*** Opening Extracted records ***

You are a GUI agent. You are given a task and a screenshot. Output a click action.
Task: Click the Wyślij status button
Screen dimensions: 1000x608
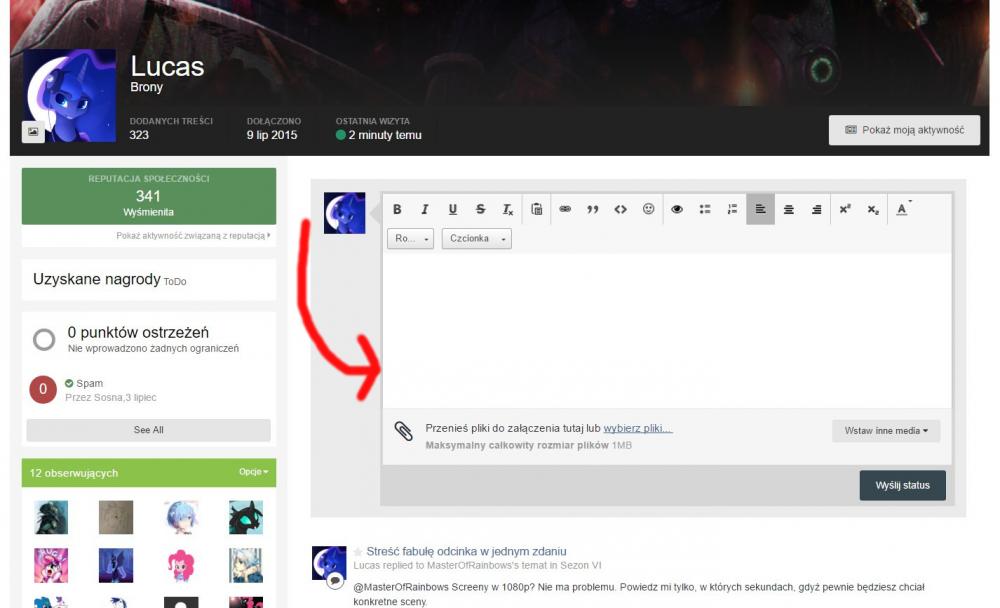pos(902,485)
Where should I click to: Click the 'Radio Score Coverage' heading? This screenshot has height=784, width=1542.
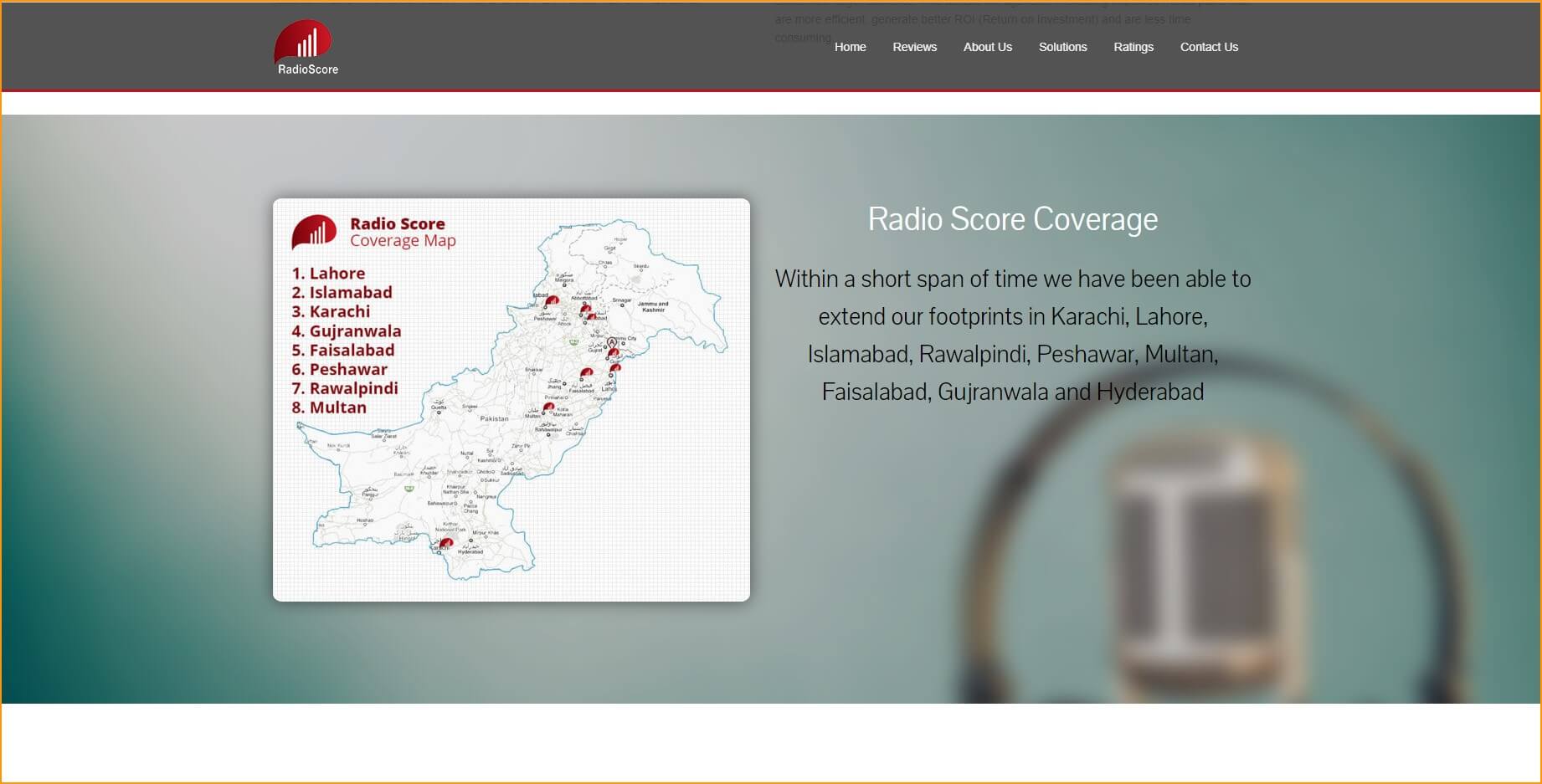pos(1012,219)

*** Closing Extracted records ***

» **What you should do**: For this exercise, the lines from the one containing "Where should I" through the last line of the entries above are to be output exactly, both included, and pictures are skipped.

» **Answer for this exercise**:
Where should I click to: Click the 'Radio Score Coverage' heading? This screenshot has height=784, width=1542.
pos(1012,219)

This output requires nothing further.